Avvocato Zaffiri, il pm chiede il processo

8 Febbraio 2019

Costruzione del futuro stadio della Roma, il 42enne marsicano coinvolto nella vicenda sugli illeciti

AVEZZANO. La Procura di Roma ha firmato la richiesta di rinvio a giudizio per quindici persone in relazione ai presunti illeciti legati alla costruzione del nuovo stadio della Roma nell’area di Tor di Valle. La richiesta di processo è stata avanzata nei confronti dell’imprenditore della Eurnova, Luca Parnasi, e di cinque suoi stretti collaboratori, tra i quali l’avvocato avezzanese Nabor Zaffiri (gli altri sono Luca Caporilli, Giulio Mangosi, Gianluca Talone e Simone Contasta).
Il pm Barbara Zuin e il procuratore aggiunto Paolo Ielo ipotizzano, a seconda delle posizioni, i reati di associazione per delinquere, corruzione e finanziamento illecito. Parnasi è ritenuto dai pm, coordinati dal procuratore aggiunto Ielo, figura apicale dell’associazione a delinquere, che secondo l’accusa ha cercato di pilotare le procedure amministrative legate al Masterplan, approvato nell’ambito della conferenza dei servizi, nel febbraio dello scorso anno. Un provvedimento che portò, tra l'altro, all’abbattimento del 50% delle cubature rispetto all’ipotesi iniziale. La Procura nelle scorse settimane ha ottenuto il giudizio immediato per l’ex presidente di Acea, Luca Lanzalone, con il processo in tribunale che si aprirà il 5 marzo. Le accuse vanno dalla corruzione al traffico di influenze illecite. Ora deciderà il gip se disporre o meno il giudizio immediato.
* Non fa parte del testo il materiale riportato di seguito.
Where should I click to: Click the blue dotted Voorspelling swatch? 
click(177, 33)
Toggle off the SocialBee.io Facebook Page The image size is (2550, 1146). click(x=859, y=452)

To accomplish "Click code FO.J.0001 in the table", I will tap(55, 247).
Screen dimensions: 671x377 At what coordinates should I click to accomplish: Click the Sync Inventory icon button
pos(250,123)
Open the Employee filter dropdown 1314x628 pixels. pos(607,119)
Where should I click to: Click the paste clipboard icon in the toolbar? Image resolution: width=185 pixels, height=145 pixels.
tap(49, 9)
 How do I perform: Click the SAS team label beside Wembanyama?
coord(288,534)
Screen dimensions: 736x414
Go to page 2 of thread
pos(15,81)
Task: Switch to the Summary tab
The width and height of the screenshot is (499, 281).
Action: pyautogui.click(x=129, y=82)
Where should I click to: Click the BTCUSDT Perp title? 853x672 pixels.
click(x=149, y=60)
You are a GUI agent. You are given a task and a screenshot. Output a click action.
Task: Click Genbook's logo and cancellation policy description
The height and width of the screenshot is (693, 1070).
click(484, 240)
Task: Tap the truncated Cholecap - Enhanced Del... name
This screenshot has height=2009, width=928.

I magistrati di piazzale Clodio hanno deciso di stralciare il filone di indagine che riguarda il finanziamento alla politica: circa 400mila euro che Parnasi, per sua stessa ammissione, ha garantito alle fondazioni vicine al Pd e alla Lega e le utilità in favore di un esponente capitolino del Movimento 5 Stelle. L’elenco contempla anche i nomi di Adriano Palozzi (ex vicepresidente del consiglio della Regione Lazio, di Forza Italia), Michele Civita (attuale consigliere regionale Pd), il soprintendente ai Beni culturali di Roma, Francesco Prosperetti, e poi Davide Bordoni, Vanessa Aznar Ababire, Daniele Leoni, Giampaolo Gola, Paolo Desideri e Claudio Santini. L’avvocato Zaffiri, domiciliato ad Avezzano, era finito agli arresti nel giugno scorso.
Il 42enne, per cui le accuse sono tutte da dimostrare, è l’avvocato aziendale del gruppo imprenditoriale che fa capo a Parnasi. Nabor è componente di una famiglia conosciuta ad Avezzano, è figlio di Marcello Zaffiri, titolare del vecchio pastificio di Aielli, nonché nipote dell’ex dirigente dell’Avezzano calcio ai tempi del presidente Piero Grasselli, ovvero Raffaele (Raf) Zaffiri. (r.rs.)